----- EXTRACTO PROPORCIONADO

Empujado al silencio del desierto

La realidad de la vida y el contexto nos van llevando a situaciones que se convierten en desiertos personales, familiares, laborales, históricos. Ahí no solemos ir por gusto, sino que somos empujados. Forma parte del ser criaturas el vivir desde el empuje y la fuerza que nos conduce a situaciones que hemos de vivir y transitar. Pero el desierto es un lugar abierto para modos de vivir elegidos, Jesús eligió estar tranquilamente y aprender a vivir desde el silencio, rodeado de alimañas y, a la vez, servido por ángeles.

En el desierto están al mismo tiempo esas contrariedades que sólo se descubren en lo profundo, en el interior. En esas situaciones se pueden clarificar principios fundamentales de vida, desde el dolor propio y ajeno, y rehacerse frente a las alimañas por caminos de novedad y de Evangelio, es un reto de conversión profunda la que posibilita el silencio elaborado en el desierto. Comenzar la cuaresma es una invitación seria para poder volver a Galilea con un espíritu nuevo y evangélico.

La sed en el desierto del fracaso

“Javier está en una situación no elegida. De un modo u otro, no sabe cómo, se ve abocado a vivir en un modo donde le falta el sentido. Se levanta cada mañana en la sed de un desierto impuesto, su vida no tiene sentido, le faltan las ganas. Hace un ayuno no seleccionado.

----------
----- CONTENIDO DEL LISTADO

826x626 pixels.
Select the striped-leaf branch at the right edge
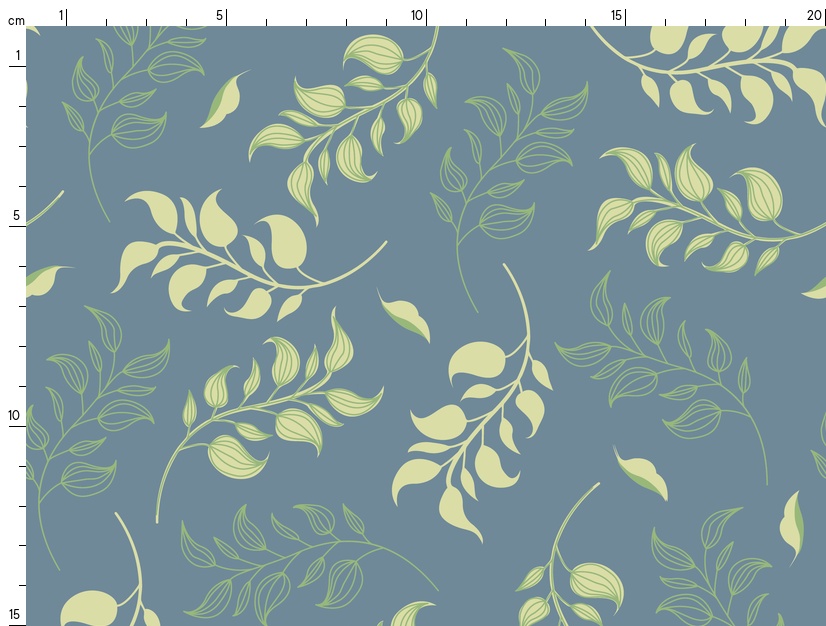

----------

* [TAREA ASIGNADA]
Copia sin cambios el fragmento del texto sobre el desierto que abre con las palabras "En el desierto están" y cierra con "nuevo y evangélico.".

* [SOLUCIÓN PROPUESTA]
En el desierto están al mismo tiempo esas contrariedades que sólo se descubren en lo profundo, en el interior. En esas situaciones se pueden clarificar principios fundamentales de vida, desde el dolor propio y ajeno, y rehacerse frente a las alimañas por caminos de novedad y de Evangelio, es un reto de conversión profunda la que posibilita el silencio elaborado en el desierto. Comenzar la cuaresma es una invitación seria para poder volver a Galilea con un espíritu nuevo y evangélico.